Pixel coordinate grounding data:
__________________________________________________
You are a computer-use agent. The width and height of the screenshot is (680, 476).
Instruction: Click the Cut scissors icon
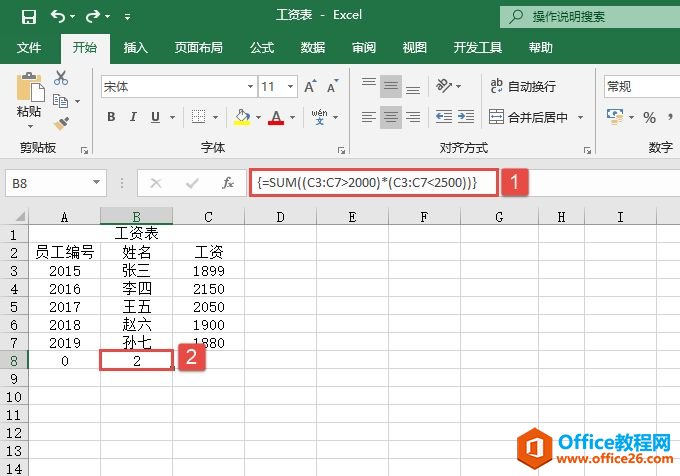point(61,78)
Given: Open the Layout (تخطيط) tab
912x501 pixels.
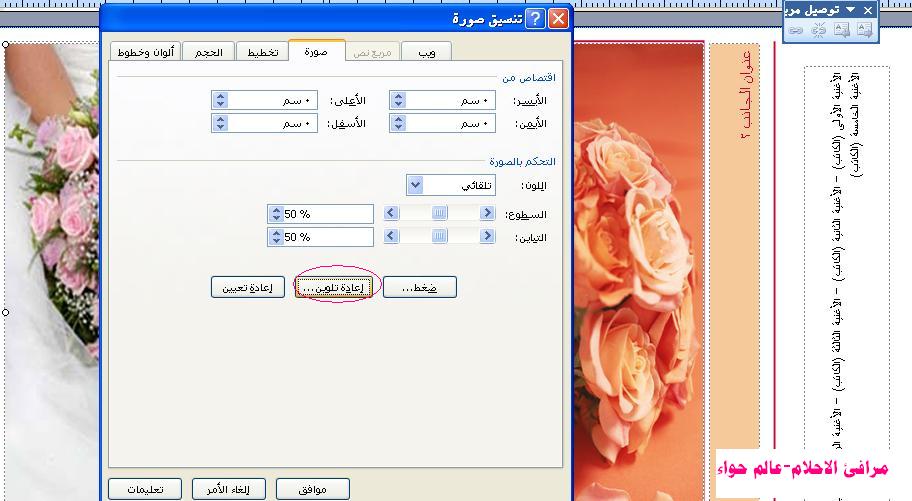Looking at the screenshot, I should (x=262, y=52).
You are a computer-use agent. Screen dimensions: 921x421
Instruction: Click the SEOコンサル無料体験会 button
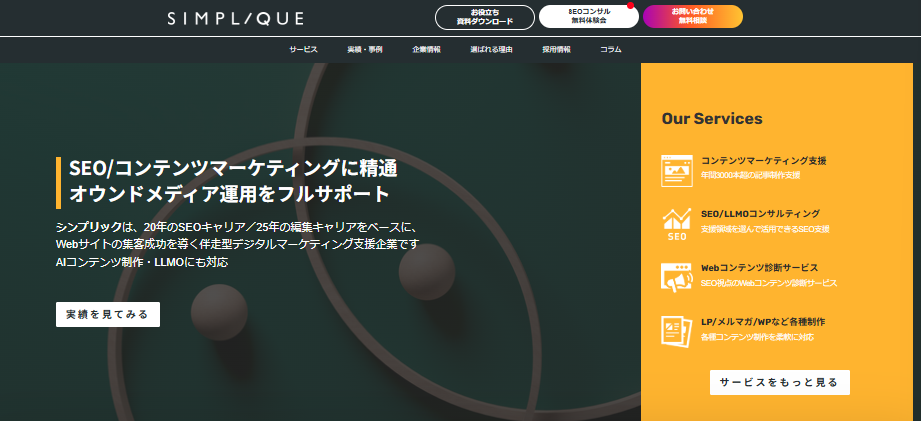point(587,17)
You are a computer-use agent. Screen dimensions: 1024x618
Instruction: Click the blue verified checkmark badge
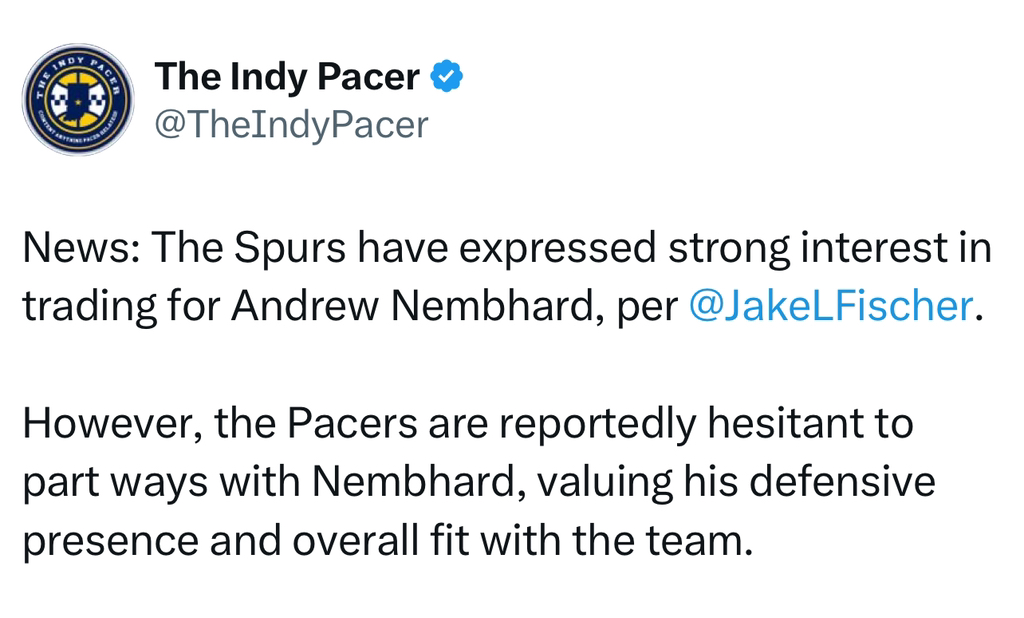(446, 76)
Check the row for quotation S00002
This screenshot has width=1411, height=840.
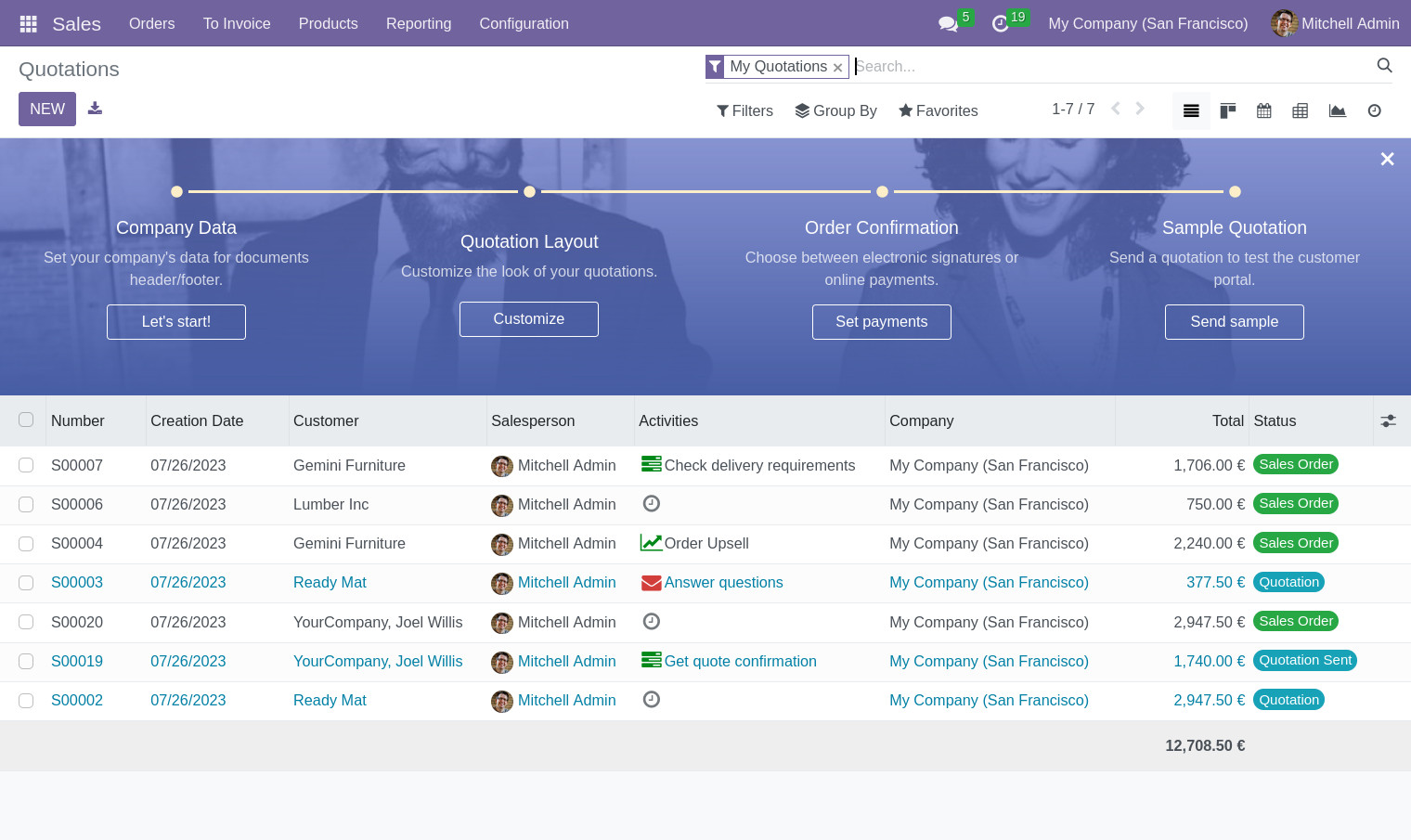click(26, 701)
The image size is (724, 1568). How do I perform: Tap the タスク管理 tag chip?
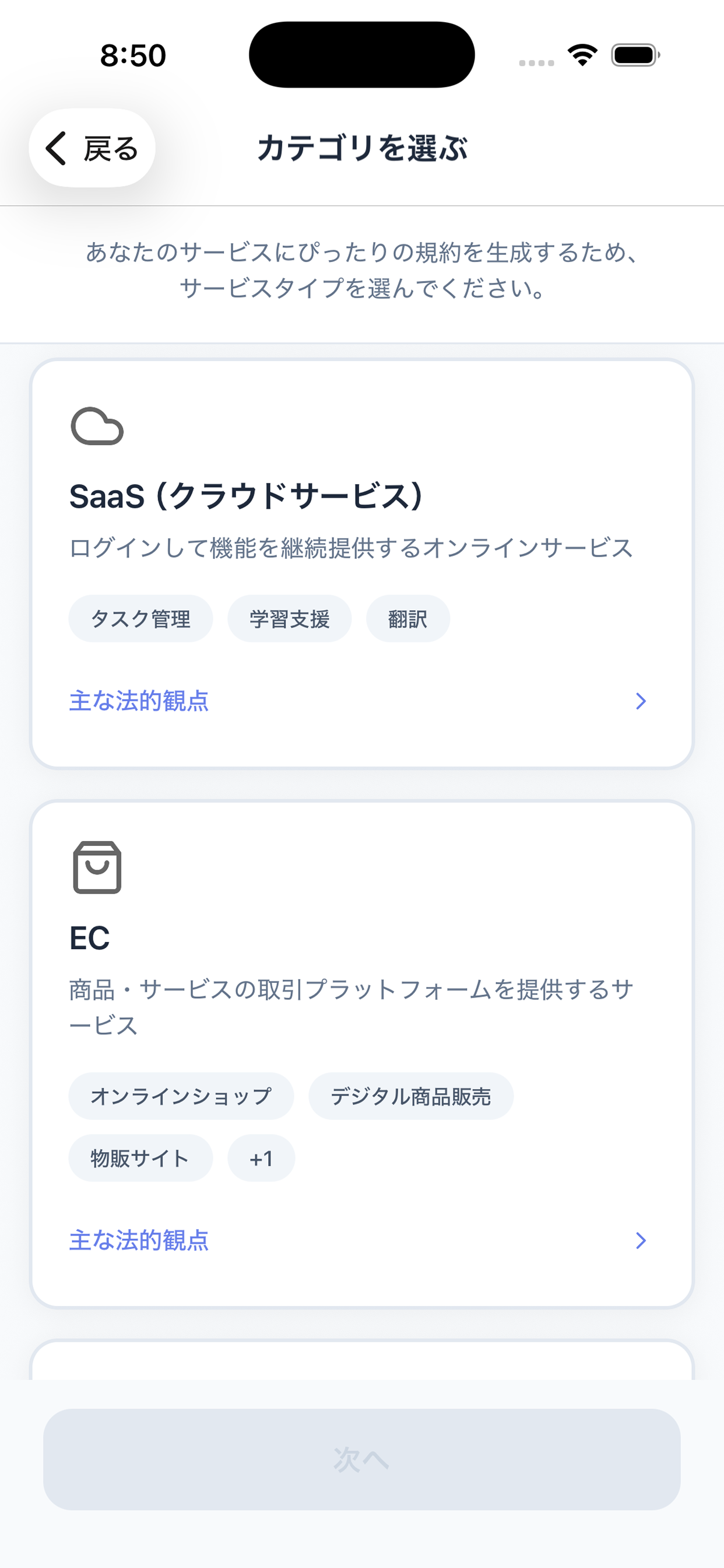pyautogui.click(x=140, y=618)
__________________________________________________
TASK TO CARRY OUT: The records above are to be set down exactly as written, with no images.

ANSWER TO THE PROBLEM:
You are a computer-use agent. The width and height of the screenshot is (680, 476).
Instruction: Click the Cut scissors icon
point(61,78)
Given: Open the Layout (تخطيط) tab
912x501 pixels.
Looking at the screenshot, I should (x=262, y=52).
You are a computer-use agent. Screen dimensions: 921x421
Instruction: Click the SEOコンサル無料体験会 button
point(587,17)
You are a computer-use agent. Screen dimensions: 1024x618
Instruction: Click the blue verified checkmark badge
(446, 76)
Check the row for quotation S00002
This screenshot has width=1411, height=840.
click(26, 701)
The image size is (724, 1568). How do I perform: Tap the タスク管理 tag chip?
pyautogui.click(x=140, y=618)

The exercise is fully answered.